Dr Leleu on QOL Outcomes With SC Isatuximab Via On-Body Delivery in R/R Myeloma

Xavier Leleu, MD, PhD, discusses the role of subcutaneous isatuximab delivered via an on-body delivery system in patients with relapsed/refractory multiple myeloma.

“The quality of life was so much better [with SC ixatuximab], but specifically for the patients [who were treated in the] isatuximab on-body delivery arm.”

Xavier Leleu, MD, PhD, head of the Department of Haematology and the Myeloma Clinic at Hôpital La Mileterie in Poitiers, France, discussed findings from the phase 3 IRAKLIA study (NCT04644632), which compared subcutaneous (SC) isatuximab-irfc (Sarclisa) delivered via an on-body delivery (OBD) system with intravenous (IV) isatuximab, each administered in combination with pomalidomide and dexamethasone (Isa-Pd), in patients with relapsed/refractory multiple myeloma. During the study, patients were randomized to receive either the IV or subcutaneous formulation, with the latter given as a fixed flat dose through the OBD platform.

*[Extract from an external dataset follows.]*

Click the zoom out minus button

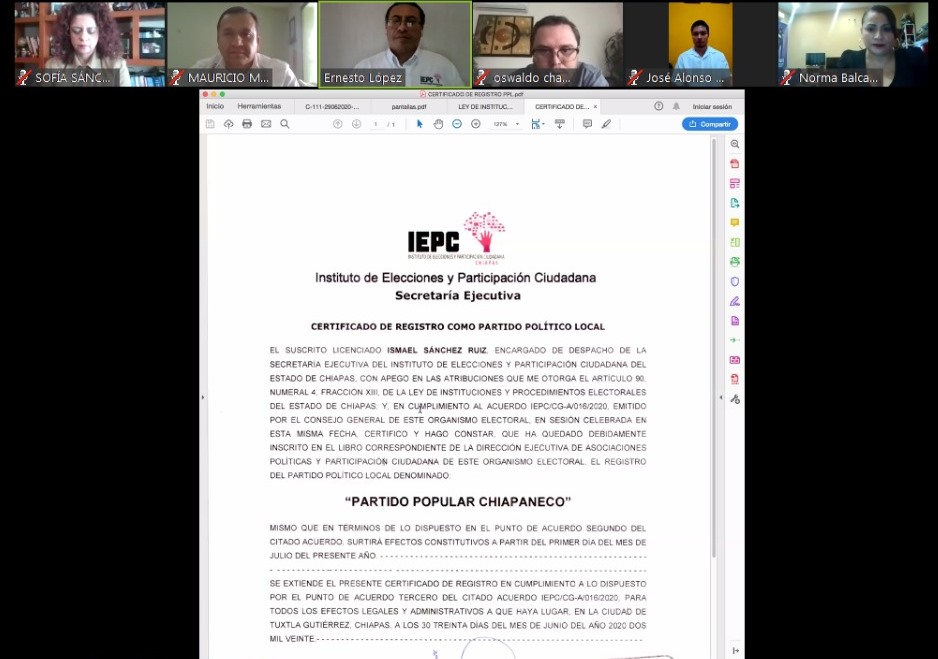point(457,124)
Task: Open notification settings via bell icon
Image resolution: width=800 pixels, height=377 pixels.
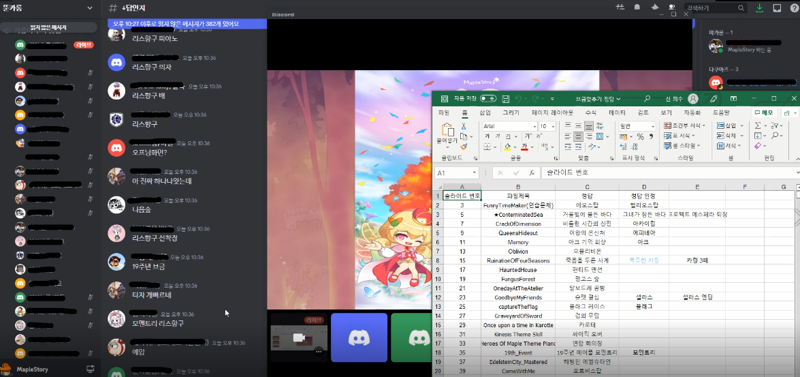Action: [x=637, y=8]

The trial was designed with two co-primary end points: clinical activity and pharmacokinetics. Noninferiority was demonstrated for both end points, Leleu said. Rates of very good partial response (VGPR) or better at 8 months were comparable between the 2 arms, meeting the activity endpoint. Pharmacokinetic analysis showed that trough concentrations at cycle 6 were consistent between the groups and, in some cases, slightly higher with the SC formulation, he added.

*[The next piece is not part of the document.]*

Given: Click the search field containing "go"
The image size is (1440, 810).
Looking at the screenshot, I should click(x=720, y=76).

Regarding secondary end points, quality of life (QOL) outcomes were particularly noteworthy. Leleu highlighted that patients treated in the OBD arm reported higher levels of treatment satisfaction compared with those in the IV arm. Not only did more patients describe themselves as satisfied, but a greater proportion in the OBD group reported being very satisfied. This improvement in patient-reported QOL was observed despite comparable efficacy and pharmacokinetic results between the treatment groups.

Safety outcomes were consistent across both study arms, with no new or unexpected signals reported. The tolerability profile of SC isatuximab via OBD mirrored that of IV administration, with similar rates of treatment-emergent adverse effects (TEAEs) and no increase in treatment discontinuations. Importantly, the safety profile of the subcutaneous formulation was not compromised, further supporting its potential integration into routine practice, Leleu explained.

Leleu concluded that the IRAKLIA study supports SC isatuximab via OBD as a clinically meaningful alternative to IV administration for patients with relapsed/refractory multiple myeloma receiving Isa-Pd. By providing equivalent efficacy and pharmacokinetics while significantly enhancing QOL, the OBD formulation represents an important advancement in the delivery of isatuximab, he said.